CASE DI RIPOSO, NO AD AUMENTI

Improta: "Rette più care, intervenga la Regione"


TREVISO - (st) “No agli aumenti delle rette delle case di riposo. L’unica soluzione è una seria programmazione socio-assistenziale che punti ad estendere l’assistenza domiciliare.” A dirlo è Italo Improta, il responsabile delle politiche socio-sanitarie dello Spi Cgil di Treviso. Con il trend d’invecchiamento della popolazione trevigiana nei prossimi cinque anni gli ultra sessantacinquenni cresceranno di oltre 8mila unità, quando i piani di zona prevedono un aumento dell’ordine del 5-10% di posti letto in casa di riposo.

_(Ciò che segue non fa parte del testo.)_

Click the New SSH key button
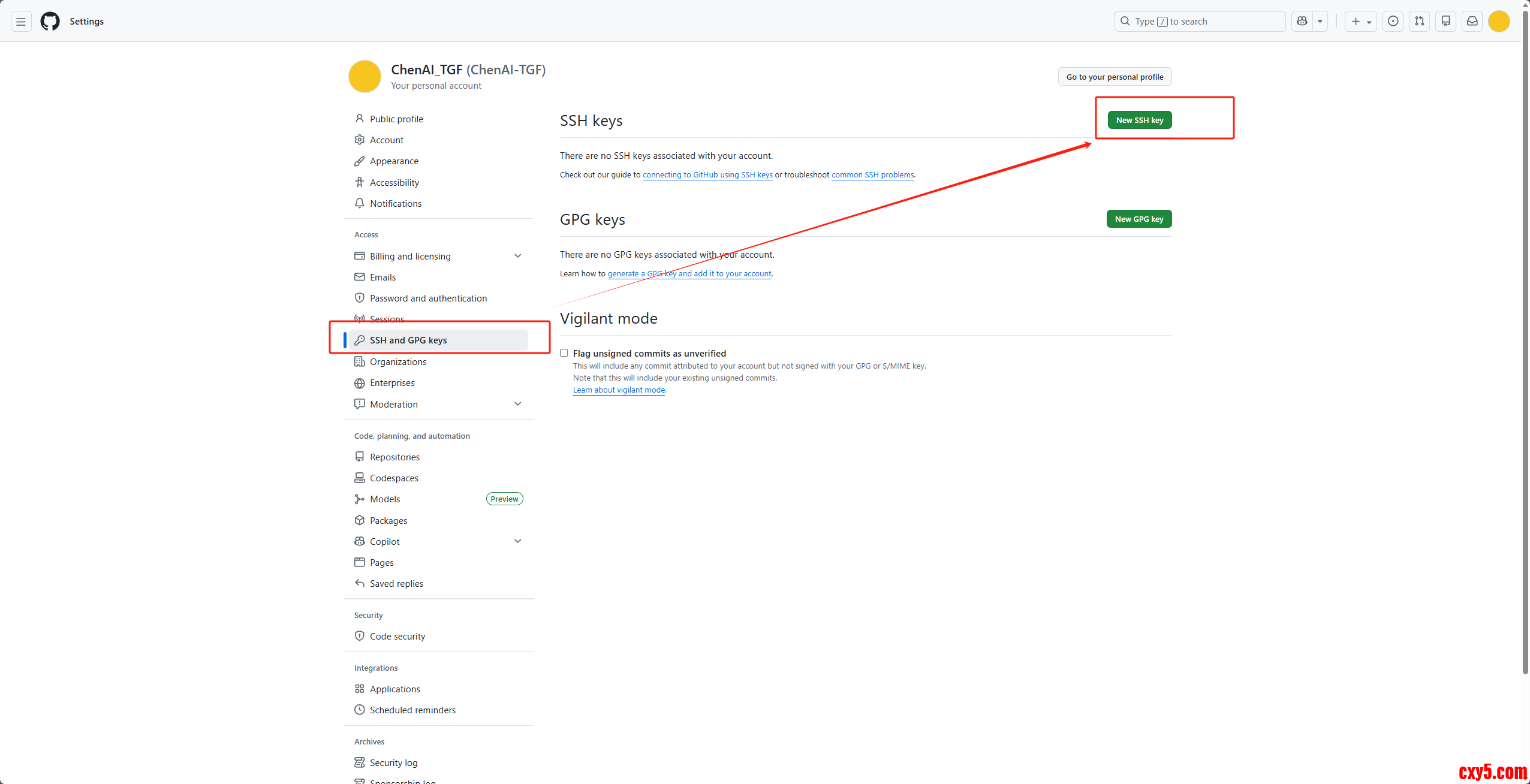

Inoltre il servizio delle case di riposo comporta dei costi elevati che vengono scaricati sempre più sulle famiglie degli anziani che con l'aumento del 3% arrivano a pagare una quota compresa tra 1.500 e i 1.650 euro al mese, quando una pensione è di circa 700 euro. Per Italo Improta la Regione deve darsi da fare per risolvere questa situazione, sempre più impossibile da reggere. “Che l’assessore Sernagiotto- conclude il Presidente Spi Cigl Treviso- assolva il suo ruolo proponendo riforme strutturali serie, condivise con le parti sociali, in un’ottica di welfare sostenibile e diffuso, al servizio dei cittadini e soprattutto di chi ha più bisogno.”